AVAILABLE DATA:
============================================================
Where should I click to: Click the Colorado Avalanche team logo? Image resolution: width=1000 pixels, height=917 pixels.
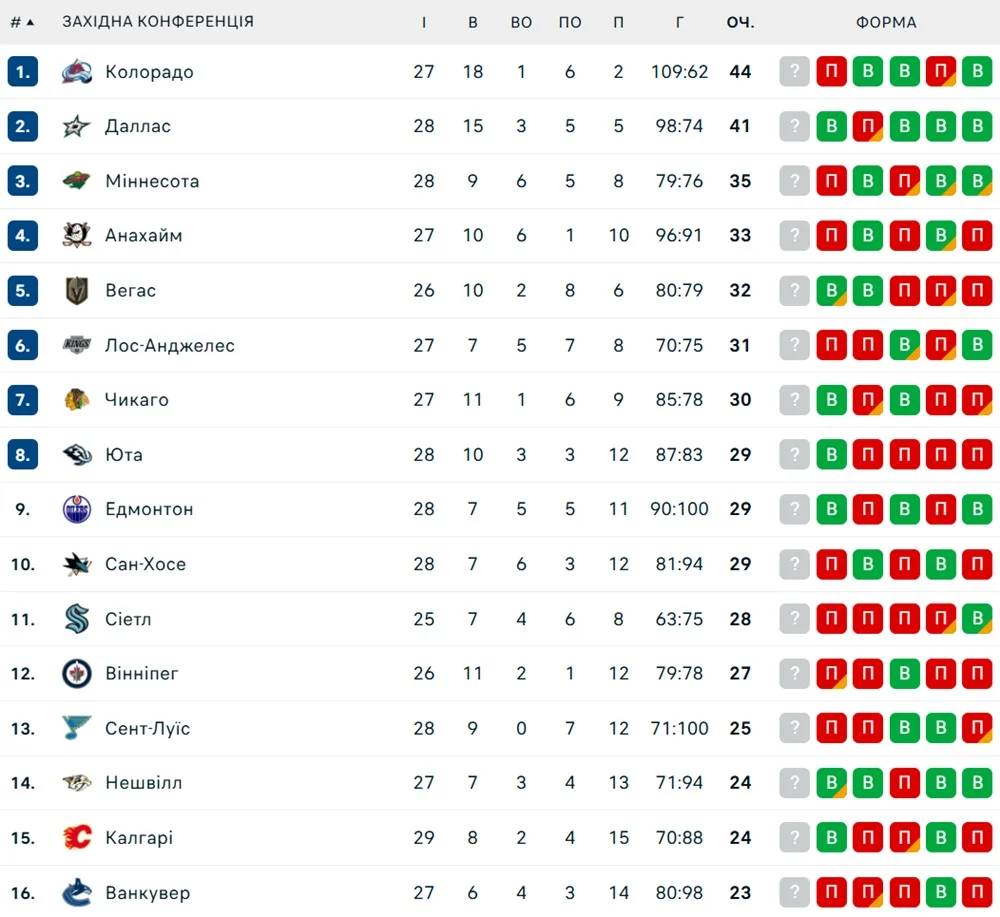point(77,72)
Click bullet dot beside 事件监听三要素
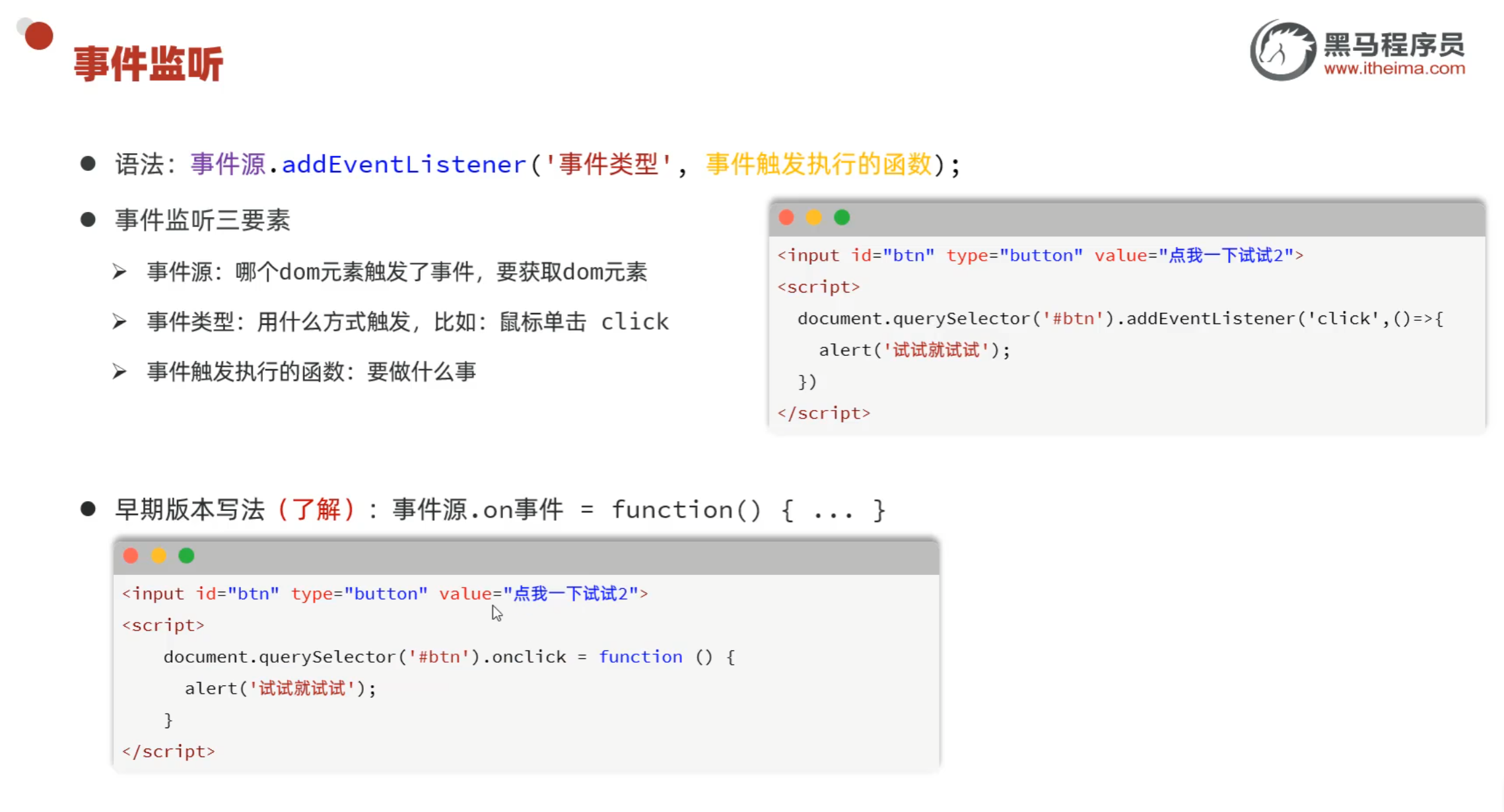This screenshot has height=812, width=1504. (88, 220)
============================================================
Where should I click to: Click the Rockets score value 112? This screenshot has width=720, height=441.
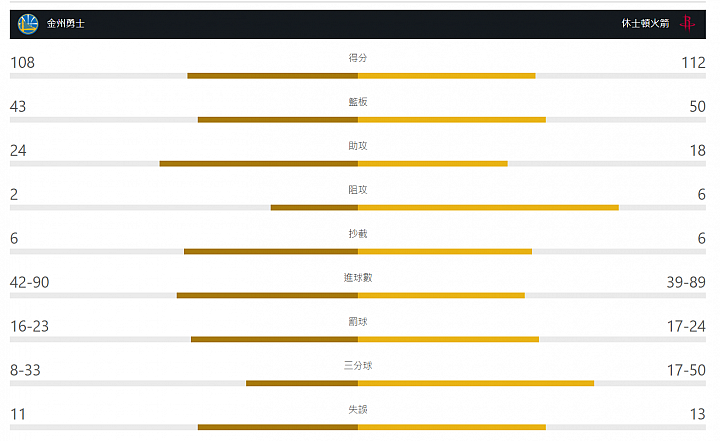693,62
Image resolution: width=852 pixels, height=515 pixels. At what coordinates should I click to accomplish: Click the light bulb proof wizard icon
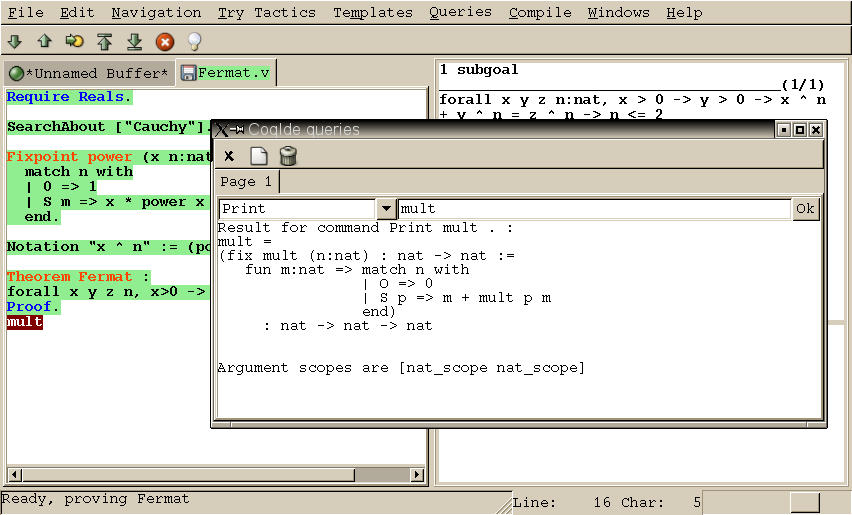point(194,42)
============================================================
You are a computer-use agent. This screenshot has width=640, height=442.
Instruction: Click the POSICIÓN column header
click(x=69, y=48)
============================================================
Recast the lines between the ones holding "Where should I click to: Click the Colorado" and "This screenshot has height=812, width=1504.", inclusive, as a numbered list with blank lines dropped. Leave the pictures out of your answer.

REPLY:
1. Where should I click to: Click the Colorado Avalanche team logo? Image resolution: width=1000 pixels, height=917 pixels.
2. point(77,72)
3. Click bullet dot beside 事件监听三要素
4. This screenshot has height=812, width=1504. (88, 220)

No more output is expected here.